Caching segmentation models

MDHowe4 commented 11 months ago

On our cluster, compute nodes do not have internet access. I can download and cache all of the container images easily either manually or by doing a dry run on a head node, but I am scratching my head as to how to cache the Tissuenet segmentation models for use with with Mesmer/Cellpose/etc since they are downloaded when the containers are being used in the pipeline. This isn't a problem when I've used these containers outside Nextflow since they just get cached in $HOME. The way Nextflow works as I understand it the models will be cached in the Nextflow working directory work, however, if this directory changes then you have to download the model again, which is a problem. My issue here seems similar to labsyspharm/mcmicro/issues/515 , but I am hoping there is an answer here that doesn't involve hardcoding the container paths, rebuilding the container and deploying it. I wonder if defining a permanent NXF_WORK directory will work, but I worry that cleaning the working directory will require it to be downloaded again. Maybe someone here has overcome this problem before?
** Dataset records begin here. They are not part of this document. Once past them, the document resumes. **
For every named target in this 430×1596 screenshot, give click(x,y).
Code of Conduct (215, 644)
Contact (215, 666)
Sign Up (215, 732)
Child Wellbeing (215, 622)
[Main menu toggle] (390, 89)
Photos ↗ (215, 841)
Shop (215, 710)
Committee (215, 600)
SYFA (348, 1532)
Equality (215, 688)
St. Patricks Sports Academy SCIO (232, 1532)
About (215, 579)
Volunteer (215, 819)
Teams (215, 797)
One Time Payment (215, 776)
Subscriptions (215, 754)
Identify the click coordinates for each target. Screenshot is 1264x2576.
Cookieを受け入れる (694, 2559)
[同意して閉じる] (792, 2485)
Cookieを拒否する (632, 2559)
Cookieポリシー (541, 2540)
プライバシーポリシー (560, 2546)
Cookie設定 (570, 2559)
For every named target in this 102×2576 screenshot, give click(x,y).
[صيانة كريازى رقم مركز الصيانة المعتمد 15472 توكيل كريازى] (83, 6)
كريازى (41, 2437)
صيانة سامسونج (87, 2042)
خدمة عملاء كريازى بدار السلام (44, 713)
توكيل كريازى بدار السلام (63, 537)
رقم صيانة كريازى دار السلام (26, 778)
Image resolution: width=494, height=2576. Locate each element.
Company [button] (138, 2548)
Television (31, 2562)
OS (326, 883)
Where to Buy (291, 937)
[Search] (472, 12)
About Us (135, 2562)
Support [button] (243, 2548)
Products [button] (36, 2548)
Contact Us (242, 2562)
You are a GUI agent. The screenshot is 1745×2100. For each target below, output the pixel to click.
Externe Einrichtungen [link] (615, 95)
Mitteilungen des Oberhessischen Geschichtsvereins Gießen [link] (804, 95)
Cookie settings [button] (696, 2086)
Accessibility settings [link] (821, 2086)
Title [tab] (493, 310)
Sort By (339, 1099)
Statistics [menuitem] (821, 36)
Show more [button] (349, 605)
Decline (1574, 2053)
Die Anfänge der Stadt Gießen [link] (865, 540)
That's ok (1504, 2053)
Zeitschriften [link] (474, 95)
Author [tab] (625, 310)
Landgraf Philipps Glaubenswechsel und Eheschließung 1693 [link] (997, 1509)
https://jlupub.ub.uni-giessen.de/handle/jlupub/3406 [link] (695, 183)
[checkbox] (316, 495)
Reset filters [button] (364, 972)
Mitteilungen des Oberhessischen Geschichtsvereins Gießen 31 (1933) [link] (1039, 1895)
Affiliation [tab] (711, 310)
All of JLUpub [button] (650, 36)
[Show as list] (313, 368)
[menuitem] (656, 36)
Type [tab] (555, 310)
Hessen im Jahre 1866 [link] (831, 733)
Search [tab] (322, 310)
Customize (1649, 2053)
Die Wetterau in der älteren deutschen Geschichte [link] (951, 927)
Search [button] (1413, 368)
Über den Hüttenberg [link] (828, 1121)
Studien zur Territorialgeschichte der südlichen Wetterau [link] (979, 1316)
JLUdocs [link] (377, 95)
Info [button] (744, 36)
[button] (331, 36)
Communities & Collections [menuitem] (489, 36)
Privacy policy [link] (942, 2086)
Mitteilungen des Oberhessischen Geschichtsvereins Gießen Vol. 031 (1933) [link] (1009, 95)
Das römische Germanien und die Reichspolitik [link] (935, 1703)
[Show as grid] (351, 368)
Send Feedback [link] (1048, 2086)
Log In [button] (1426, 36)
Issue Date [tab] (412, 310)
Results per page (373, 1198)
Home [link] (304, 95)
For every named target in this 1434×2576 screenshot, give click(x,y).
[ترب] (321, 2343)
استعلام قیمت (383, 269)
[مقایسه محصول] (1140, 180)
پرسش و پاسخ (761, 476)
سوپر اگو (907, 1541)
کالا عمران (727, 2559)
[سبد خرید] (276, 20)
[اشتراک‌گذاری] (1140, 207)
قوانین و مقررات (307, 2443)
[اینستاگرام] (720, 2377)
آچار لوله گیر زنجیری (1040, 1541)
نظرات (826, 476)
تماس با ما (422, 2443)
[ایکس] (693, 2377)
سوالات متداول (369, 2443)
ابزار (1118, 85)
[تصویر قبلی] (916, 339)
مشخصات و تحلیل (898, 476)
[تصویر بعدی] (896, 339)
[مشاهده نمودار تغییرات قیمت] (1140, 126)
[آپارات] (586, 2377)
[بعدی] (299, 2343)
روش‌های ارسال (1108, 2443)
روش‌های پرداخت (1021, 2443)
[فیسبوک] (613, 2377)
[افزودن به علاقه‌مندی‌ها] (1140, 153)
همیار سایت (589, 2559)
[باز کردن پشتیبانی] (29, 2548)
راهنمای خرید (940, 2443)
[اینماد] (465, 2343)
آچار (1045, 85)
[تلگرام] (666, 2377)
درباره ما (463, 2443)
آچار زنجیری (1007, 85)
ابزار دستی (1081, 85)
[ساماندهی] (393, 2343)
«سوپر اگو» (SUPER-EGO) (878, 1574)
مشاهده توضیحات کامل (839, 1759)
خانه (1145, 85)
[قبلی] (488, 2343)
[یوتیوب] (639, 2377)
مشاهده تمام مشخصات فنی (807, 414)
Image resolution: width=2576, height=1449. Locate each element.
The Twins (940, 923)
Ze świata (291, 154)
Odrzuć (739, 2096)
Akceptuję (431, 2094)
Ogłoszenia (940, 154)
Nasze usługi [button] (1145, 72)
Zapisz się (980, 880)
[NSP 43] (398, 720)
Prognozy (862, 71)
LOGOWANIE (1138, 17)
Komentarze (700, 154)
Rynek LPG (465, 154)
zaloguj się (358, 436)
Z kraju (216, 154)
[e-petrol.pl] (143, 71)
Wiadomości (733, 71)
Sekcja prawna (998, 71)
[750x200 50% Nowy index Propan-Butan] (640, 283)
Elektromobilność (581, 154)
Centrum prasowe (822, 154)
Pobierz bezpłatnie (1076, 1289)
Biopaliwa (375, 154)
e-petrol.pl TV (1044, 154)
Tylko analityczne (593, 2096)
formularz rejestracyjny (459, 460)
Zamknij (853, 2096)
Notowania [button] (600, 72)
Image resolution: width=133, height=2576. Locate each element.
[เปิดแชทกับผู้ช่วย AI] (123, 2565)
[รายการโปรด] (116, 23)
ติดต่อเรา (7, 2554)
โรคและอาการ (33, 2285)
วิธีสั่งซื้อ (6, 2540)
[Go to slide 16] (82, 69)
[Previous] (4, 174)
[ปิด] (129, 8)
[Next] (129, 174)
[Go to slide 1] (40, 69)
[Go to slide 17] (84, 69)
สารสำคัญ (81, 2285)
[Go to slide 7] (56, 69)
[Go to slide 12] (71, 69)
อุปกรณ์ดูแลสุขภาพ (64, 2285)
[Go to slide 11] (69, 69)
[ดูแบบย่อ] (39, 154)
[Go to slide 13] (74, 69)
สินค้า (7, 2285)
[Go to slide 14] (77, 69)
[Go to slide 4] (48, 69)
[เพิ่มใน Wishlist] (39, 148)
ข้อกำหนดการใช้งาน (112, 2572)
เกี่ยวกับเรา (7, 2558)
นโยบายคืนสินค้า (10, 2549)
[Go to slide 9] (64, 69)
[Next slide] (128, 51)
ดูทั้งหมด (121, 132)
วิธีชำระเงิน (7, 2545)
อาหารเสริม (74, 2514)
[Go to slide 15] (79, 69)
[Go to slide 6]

ArtemSokolov commented 11 months ago

Hi @MDHowe4,

I believe this happens because we are formally setting the work directory to be $HOME inside the containers: https://github.com/labsyspharm/mcmicro/blob/master/config/nf/singularity.config#L3

The change was introduced in #453, but I don't remember what was breaking that required this.

Can you try creating a custom.config and adding this line to it to reset $HOME back to its location on the host system?

singularity.runOptions = '-C -H "$HOME"'

You can pass this config to nextflow with

nextflow run labsyspharm/mcmicro -c custom.config --in myproject -profile singularity

If it can't find the input files, you can also try explicitly exposing the work directory (without setting it to be $HOME) with:

singularity.runOptions = '-C -H "$HOME" -B "$PWD"'

If it's still failing after that, can you post the output of grep singularity .command.run from the work directory of the failing process?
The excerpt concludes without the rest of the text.